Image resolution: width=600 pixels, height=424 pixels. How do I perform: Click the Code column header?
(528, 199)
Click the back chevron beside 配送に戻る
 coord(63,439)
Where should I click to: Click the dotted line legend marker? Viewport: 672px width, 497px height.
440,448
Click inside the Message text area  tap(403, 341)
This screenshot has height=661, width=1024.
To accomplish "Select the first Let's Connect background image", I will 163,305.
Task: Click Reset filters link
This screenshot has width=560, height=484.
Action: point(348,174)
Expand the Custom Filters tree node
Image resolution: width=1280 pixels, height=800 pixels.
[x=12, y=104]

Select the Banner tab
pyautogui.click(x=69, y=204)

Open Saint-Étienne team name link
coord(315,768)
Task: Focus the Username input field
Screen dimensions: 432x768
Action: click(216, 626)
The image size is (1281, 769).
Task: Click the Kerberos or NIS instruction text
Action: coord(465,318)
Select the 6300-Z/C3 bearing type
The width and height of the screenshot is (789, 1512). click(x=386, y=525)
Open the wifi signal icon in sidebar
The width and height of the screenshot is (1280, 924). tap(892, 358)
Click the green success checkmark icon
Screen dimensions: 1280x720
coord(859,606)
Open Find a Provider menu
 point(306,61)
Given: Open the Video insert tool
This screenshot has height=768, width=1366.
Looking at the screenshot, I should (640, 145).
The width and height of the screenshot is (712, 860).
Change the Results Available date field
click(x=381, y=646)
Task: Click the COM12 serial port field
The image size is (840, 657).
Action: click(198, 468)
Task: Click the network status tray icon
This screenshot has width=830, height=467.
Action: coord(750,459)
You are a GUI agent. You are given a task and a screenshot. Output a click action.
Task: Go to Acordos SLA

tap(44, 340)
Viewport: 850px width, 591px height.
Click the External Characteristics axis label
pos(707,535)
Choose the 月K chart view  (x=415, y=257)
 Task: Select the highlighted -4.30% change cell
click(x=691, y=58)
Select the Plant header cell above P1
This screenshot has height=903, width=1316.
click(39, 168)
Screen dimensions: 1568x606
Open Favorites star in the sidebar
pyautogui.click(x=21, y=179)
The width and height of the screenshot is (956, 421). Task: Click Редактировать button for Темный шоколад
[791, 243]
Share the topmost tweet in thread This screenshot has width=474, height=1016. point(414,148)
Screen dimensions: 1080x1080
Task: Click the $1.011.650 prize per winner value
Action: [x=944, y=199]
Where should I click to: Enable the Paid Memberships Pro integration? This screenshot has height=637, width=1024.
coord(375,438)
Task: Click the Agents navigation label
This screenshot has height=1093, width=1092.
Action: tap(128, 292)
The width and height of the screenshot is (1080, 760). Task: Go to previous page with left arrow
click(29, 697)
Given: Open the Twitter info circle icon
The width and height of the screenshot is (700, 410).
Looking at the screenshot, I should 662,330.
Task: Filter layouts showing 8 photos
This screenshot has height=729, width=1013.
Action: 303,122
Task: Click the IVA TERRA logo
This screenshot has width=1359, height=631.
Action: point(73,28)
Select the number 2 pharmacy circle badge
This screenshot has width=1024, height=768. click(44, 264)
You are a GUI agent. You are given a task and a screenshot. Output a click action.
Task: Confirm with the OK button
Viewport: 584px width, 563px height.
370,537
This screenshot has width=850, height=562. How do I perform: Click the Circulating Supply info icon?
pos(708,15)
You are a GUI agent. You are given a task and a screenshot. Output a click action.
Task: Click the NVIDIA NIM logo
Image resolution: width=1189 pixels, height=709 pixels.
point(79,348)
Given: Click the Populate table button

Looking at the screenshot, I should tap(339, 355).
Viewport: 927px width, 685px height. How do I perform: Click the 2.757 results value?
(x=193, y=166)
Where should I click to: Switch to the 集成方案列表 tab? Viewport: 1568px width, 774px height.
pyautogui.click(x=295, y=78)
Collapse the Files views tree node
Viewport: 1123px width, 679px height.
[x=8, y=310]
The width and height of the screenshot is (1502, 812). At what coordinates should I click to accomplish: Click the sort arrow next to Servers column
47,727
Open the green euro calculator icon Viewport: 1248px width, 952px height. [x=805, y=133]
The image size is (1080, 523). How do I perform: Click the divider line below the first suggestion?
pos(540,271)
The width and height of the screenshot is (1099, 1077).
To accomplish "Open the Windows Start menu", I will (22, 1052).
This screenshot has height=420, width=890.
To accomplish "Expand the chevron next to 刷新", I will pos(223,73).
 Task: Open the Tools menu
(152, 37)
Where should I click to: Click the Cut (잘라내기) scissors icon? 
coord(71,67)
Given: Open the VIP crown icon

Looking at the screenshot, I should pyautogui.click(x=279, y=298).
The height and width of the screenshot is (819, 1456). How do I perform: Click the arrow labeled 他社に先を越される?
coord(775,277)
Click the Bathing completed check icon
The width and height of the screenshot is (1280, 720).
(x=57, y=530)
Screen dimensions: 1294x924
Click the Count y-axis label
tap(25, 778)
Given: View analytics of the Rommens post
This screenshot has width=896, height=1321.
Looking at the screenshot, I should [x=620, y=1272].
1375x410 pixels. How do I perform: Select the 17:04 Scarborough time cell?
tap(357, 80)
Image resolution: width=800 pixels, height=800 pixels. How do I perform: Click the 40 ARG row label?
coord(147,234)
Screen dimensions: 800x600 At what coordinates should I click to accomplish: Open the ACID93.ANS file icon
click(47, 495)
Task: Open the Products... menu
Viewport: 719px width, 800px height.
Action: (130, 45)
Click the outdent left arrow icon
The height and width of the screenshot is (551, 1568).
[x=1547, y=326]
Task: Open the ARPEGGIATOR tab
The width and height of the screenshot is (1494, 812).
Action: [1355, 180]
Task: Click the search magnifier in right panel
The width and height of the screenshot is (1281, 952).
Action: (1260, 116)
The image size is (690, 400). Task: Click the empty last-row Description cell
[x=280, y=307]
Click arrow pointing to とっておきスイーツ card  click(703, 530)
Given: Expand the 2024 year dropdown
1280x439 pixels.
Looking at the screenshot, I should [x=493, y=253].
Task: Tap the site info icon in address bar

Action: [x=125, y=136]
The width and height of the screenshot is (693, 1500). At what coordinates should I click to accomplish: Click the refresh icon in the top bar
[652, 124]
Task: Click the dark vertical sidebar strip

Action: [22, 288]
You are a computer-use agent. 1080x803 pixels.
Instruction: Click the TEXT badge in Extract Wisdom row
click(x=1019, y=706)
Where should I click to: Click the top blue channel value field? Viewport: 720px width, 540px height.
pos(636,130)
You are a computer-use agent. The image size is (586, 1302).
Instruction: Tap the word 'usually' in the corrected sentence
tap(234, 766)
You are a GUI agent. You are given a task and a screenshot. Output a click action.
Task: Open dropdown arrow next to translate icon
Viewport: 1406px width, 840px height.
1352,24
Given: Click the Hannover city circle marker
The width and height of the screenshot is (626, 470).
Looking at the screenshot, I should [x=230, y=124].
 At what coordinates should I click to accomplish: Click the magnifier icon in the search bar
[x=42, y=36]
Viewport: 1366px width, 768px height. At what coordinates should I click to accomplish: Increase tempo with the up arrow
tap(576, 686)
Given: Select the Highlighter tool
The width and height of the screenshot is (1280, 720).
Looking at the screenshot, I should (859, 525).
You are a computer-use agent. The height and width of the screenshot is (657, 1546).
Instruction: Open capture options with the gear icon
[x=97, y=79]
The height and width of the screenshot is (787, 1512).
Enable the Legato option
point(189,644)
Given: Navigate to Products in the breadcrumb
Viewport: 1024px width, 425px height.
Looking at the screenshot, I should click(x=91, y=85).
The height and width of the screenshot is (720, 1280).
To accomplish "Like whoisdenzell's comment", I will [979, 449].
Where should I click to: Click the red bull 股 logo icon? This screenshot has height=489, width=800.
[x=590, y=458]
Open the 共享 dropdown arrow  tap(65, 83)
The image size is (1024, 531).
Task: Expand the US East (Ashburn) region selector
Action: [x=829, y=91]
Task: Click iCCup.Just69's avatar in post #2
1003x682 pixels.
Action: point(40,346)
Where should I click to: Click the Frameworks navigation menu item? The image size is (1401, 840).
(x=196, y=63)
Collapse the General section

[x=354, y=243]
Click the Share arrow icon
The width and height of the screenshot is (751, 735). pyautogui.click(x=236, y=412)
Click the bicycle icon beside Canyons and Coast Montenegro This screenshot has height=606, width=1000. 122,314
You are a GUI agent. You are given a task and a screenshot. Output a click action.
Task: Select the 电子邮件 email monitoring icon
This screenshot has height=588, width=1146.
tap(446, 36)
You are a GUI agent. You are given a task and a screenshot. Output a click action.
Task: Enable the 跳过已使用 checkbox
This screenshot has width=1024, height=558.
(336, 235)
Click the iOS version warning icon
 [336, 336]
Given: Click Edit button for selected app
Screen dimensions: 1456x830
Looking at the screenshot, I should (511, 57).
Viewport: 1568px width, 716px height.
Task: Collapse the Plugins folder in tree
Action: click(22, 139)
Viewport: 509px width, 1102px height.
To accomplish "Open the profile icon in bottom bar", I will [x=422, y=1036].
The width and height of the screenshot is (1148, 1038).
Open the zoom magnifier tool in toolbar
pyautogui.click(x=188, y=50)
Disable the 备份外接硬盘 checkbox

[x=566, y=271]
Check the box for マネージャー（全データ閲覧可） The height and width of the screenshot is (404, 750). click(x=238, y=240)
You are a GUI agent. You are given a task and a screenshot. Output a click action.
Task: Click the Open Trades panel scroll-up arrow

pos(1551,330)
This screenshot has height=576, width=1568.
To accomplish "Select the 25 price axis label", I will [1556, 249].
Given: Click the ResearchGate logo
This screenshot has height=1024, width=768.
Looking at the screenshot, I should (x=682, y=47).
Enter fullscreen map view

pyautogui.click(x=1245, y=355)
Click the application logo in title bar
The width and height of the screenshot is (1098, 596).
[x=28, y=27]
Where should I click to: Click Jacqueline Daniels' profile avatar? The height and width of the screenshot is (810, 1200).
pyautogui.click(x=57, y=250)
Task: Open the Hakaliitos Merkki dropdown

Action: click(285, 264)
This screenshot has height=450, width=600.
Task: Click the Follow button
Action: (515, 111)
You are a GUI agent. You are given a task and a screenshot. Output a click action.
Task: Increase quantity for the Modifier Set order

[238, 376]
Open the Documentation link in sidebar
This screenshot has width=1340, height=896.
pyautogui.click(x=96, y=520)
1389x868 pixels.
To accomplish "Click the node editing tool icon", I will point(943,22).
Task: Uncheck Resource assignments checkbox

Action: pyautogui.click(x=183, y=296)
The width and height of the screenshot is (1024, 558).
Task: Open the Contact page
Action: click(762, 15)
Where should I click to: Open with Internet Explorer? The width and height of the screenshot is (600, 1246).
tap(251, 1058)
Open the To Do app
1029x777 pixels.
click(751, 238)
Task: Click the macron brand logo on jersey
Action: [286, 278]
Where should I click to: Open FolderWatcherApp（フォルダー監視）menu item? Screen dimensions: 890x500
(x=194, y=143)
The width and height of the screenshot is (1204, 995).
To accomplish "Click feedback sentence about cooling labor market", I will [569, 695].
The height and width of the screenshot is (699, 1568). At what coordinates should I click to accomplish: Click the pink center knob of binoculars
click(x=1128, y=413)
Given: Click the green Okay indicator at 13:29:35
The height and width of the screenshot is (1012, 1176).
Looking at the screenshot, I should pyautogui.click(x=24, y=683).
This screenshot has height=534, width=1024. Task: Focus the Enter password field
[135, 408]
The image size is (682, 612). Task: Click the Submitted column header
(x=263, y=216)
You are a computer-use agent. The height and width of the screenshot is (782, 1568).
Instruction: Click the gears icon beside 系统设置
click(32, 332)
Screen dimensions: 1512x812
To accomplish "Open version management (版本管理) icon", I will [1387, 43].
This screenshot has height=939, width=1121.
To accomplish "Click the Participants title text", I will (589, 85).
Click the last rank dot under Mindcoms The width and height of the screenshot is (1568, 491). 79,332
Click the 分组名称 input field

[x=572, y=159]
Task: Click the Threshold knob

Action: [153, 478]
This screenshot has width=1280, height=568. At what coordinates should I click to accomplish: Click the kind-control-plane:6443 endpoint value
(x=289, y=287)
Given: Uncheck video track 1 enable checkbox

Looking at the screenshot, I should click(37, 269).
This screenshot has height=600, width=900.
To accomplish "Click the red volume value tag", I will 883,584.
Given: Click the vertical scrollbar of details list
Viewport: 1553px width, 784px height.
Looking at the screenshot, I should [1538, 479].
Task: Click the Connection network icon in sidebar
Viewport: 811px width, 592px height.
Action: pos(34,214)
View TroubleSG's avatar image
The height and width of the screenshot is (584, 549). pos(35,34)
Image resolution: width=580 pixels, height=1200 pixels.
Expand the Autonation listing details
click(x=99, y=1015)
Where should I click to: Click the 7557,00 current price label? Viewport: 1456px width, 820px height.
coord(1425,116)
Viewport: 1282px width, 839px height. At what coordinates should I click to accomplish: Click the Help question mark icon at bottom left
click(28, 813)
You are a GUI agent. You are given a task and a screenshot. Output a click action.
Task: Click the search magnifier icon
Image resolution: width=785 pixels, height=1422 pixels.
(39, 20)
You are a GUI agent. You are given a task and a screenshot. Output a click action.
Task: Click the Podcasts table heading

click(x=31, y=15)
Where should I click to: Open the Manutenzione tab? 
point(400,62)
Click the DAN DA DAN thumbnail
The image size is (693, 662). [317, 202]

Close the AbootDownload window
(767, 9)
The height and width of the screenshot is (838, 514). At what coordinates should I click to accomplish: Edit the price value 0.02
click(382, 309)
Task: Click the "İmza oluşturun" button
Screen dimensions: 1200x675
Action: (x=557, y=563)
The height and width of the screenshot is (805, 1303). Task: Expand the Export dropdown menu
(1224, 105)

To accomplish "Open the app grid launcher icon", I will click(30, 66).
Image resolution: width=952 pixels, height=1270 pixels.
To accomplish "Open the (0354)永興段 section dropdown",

__What you need to do__
Your answer should be the lines of the material above that include "network".

__Your solution__
Task: Click the network status tray icon
Task: Click the Connection network icon in sidebar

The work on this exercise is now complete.